Exercises to complete -
**A.** List every document format that the chatbot project description says the system supports.
**B.** Extend the chatbot project description with new material that follows on from its final sentence.

Excerpt provided -

□ □ □ □ □

Our NLP chatbot solution aims to help people with disabilities understand complex documents by providing them with a simplified and easily understandable version of the document. This solution is built using natural language processing techniques and machine learning algorithms to analyze and process the document text.
The chatbot interface allows users to interact with the system using natural language commands, and the system responds with a summary of the document or answers to the user's questions.
- Supports multiple document formats, including PDF, .docx, and plain text files.
- Uses natural language processing to understand user queries and provide relevant information.
- Provides a summary of the document content in an easily understandable format.
- Allows for questions on document content.
To install the chatbot system, please follow these steps:
- Clone the repository to your local machine.
- CD into hackproject/code/api/app directory.
- Run chmod +x ./setup.sh && ./setup.sh.
- Run api service with -> uvicorn main:app --port {API-PORT}>
- CD into hackproject/code/frontend/ directory.
- Run chmod +x ./setup_environment.sh && ./setup_environment.sh -c {API-URL}.
- Run frontend with -> npm start
To use the chatbot system, follow these steps:
- Open a terminal window and navigate to the project directory.
- Run the command
uvicorn hackproject.code.api.app.main:app
to start the chatbot server. - Upload a document or type in a query or command to interact with the system.

□ □ □ □ □

Listed records -
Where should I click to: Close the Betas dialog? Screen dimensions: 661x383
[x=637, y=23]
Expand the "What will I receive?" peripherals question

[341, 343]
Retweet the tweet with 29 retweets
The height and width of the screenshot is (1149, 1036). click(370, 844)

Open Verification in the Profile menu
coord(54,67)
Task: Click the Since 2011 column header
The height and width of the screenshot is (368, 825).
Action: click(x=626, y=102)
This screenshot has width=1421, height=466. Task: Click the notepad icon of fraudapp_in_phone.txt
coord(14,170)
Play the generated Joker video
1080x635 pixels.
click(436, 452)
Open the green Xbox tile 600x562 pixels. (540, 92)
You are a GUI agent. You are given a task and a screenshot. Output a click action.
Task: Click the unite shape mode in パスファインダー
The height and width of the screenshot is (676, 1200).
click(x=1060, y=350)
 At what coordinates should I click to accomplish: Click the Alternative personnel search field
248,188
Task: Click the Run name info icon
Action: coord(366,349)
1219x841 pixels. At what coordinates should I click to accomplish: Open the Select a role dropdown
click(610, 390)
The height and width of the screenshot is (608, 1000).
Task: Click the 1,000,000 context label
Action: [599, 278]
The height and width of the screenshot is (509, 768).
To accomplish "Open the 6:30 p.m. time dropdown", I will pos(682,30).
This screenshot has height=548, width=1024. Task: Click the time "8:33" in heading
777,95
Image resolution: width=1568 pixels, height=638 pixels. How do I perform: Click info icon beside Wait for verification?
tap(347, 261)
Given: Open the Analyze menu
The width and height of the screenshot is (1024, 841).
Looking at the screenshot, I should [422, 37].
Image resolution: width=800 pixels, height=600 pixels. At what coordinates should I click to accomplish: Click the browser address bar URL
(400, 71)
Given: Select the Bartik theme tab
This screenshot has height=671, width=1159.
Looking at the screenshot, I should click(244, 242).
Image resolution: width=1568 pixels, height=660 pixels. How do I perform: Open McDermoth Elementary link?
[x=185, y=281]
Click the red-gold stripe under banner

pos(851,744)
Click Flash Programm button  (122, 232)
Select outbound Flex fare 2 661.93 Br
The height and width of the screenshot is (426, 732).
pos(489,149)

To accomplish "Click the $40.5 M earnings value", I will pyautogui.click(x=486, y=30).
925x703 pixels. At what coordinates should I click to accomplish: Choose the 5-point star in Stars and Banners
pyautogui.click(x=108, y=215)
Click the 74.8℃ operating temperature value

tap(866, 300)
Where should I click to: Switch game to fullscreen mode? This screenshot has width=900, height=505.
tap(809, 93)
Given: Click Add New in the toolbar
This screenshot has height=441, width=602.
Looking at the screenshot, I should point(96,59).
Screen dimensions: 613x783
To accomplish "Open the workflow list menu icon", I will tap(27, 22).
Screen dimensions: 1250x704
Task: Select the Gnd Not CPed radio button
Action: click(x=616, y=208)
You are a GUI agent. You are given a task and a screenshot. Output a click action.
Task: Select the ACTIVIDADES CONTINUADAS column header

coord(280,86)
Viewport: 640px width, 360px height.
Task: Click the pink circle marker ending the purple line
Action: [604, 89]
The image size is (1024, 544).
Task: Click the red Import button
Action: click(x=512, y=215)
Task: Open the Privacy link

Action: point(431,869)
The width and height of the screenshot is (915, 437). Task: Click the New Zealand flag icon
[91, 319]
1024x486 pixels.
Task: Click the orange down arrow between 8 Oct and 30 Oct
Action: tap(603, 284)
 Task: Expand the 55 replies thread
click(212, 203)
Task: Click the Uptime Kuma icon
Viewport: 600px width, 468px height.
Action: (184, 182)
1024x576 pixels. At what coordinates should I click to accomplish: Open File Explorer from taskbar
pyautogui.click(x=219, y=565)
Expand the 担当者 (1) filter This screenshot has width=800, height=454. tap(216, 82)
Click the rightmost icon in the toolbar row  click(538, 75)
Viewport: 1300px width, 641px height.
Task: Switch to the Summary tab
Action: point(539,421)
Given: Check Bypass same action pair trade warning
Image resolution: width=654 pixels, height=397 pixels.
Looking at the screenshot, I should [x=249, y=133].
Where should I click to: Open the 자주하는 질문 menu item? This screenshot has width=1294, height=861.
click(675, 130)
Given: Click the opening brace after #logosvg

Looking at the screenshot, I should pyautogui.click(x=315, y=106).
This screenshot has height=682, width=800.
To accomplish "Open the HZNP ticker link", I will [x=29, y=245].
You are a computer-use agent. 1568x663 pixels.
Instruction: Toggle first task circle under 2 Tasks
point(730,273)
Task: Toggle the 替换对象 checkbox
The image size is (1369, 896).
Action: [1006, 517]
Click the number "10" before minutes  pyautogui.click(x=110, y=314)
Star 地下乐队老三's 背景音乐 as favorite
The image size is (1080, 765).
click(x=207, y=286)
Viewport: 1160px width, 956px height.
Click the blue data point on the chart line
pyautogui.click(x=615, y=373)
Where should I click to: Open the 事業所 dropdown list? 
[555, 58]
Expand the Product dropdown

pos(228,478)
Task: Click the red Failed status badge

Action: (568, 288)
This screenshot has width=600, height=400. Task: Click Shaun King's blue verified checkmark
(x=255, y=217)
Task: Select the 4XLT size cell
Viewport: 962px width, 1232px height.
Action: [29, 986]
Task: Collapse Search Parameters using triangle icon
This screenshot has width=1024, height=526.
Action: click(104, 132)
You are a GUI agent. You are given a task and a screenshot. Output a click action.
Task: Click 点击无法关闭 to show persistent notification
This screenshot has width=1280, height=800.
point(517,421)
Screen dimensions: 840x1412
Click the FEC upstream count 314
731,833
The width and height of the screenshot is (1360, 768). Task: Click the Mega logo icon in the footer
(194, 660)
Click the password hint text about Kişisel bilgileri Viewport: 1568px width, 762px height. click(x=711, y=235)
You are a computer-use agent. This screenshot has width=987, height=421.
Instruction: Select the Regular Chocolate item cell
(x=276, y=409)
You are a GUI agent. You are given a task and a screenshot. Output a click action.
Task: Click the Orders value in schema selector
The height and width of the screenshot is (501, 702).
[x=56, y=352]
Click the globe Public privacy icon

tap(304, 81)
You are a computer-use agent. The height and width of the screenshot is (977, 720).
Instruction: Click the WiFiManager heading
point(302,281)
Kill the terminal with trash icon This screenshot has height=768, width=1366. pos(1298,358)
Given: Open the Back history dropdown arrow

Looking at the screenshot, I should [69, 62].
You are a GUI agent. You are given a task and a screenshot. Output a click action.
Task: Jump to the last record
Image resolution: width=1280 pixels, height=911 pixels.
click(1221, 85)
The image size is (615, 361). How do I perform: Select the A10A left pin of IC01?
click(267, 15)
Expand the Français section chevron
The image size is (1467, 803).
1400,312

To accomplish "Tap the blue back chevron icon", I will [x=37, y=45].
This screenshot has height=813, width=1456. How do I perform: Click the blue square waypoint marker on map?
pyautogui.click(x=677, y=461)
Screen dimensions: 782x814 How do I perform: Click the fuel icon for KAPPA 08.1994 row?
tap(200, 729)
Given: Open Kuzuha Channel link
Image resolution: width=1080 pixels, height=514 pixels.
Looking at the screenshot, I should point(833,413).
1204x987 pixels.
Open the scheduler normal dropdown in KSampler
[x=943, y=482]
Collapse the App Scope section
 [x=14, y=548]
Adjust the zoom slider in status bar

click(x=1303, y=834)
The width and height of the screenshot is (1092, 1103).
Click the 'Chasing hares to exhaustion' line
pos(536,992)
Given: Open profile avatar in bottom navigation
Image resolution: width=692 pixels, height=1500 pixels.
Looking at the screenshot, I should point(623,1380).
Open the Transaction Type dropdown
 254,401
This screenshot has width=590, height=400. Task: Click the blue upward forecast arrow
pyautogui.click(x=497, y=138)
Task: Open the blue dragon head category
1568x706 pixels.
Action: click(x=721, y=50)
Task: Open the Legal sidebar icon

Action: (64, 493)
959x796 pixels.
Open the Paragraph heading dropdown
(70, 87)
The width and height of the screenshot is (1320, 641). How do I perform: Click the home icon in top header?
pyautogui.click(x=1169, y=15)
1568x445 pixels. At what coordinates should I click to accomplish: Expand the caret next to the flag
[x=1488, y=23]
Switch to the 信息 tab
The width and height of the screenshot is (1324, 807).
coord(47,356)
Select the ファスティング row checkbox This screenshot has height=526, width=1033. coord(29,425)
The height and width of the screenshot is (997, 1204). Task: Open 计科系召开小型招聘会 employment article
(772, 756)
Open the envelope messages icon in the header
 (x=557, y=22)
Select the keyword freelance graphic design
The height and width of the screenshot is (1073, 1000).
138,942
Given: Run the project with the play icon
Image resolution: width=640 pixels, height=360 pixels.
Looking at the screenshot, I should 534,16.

□ □ □ □ □

Answers -
**A.** PDF, .docx, plain text files

**B.**
- The system will respond with a summary of the document or answer to the user's query.
-
Adding more languages: currently, for text-to-speech we can only support 5 languages (English, French, Russian, Dutch, Spanish), while only English is supported for speech-to-text. Adding support for more languages could increase its usefulness and appeal to a wider audience.
-
Improving accuracy, reliability and cost savings: It may be worth investing in further development to improve the accuracy and reliability of the text-to-speech and speech-to-text functions. It will also be good to look into an open source Large Language Model, so we can reduce operational costs to zero.
-
Enhancing accessibility: Enhancing accessibility, such as support for Braille displays or integration with assistive technology.
- The embedding model used in the project is the open souce "all-mpnet-base-v2" model
- The Large Language model used in the project is the "text-davinci-003" model from OpenAI.
- Speech-to-Text and Text-to-Speech was achieved using models from Silero.